Postoperatively, all women were subjected to postoperative follow-up of vital data and suction drains for 24 hours, and received NSAIDs for analgesia.
Research Study Outcomes:
Intraoperative blood loss as primary outcome, operative time and postoperative fever as secondary outcomes.
Statistical analysis:
Conducted using SPSS for Windows version 20. Per protocol analysis was adopted to avoid dilution of treatment effect by excluded patients with surgically-difficult myomectomies.

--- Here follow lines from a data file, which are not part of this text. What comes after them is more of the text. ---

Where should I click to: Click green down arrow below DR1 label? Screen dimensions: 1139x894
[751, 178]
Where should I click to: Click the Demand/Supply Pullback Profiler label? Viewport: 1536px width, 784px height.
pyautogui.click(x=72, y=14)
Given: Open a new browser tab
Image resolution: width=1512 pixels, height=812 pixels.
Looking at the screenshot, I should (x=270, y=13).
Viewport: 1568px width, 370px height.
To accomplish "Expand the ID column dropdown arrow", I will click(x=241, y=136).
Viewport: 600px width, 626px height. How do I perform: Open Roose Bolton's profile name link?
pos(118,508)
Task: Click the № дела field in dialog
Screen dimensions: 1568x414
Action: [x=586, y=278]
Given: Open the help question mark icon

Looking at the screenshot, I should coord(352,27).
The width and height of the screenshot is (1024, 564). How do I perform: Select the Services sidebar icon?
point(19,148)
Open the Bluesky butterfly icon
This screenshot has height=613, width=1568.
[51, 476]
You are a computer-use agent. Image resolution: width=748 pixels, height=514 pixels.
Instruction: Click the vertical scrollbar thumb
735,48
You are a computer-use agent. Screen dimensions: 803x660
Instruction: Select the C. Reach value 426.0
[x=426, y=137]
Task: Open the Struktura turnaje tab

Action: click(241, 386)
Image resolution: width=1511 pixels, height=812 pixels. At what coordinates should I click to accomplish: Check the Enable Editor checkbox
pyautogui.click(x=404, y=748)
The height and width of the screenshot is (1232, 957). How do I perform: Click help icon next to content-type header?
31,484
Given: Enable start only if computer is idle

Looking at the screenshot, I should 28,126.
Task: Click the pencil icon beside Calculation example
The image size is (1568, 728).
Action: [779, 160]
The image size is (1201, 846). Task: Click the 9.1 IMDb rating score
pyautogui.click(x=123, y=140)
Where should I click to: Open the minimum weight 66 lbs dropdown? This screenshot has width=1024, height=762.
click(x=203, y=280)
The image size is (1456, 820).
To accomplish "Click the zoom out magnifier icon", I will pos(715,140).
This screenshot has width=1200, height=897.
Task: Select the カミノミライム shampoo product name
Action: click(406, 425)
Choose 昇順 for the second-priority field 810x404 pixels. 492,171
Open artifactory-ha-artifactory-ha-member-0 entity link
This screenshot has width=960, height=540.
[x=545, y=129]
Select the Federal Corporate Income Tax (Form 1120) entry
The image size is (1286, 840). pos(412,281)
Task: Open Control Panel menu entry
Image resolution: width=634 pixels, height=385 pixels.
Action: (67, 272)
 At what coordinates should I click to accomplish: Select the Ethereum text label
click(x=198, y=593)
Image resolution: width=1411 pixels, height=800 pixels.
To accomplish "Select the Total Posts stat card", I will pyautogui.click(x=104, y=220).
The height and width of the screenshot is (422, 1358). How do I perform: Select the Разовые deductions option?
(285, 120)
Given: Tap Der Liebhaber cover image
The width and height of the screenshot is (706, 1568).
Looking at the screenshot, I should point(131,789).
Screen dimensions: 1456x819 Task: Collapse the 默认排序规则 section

Data was represented as mean+/- SD (95% CI) for continuous parametric variables and median (IQR) for non-parametric ones. Difference between two unrelated groups was analyzed using the independent Student’s t test as well as the mean difference [MD] and its 95% confidence interval [95% CI] (for numeric parametric variables); Mann-Whitney’s U test (for numeric non-parametric variables); paired t test (for paired numerical parametric variables); chi-squared test and Fischer exact test (for categorical variables). Significance level was set at 0.05.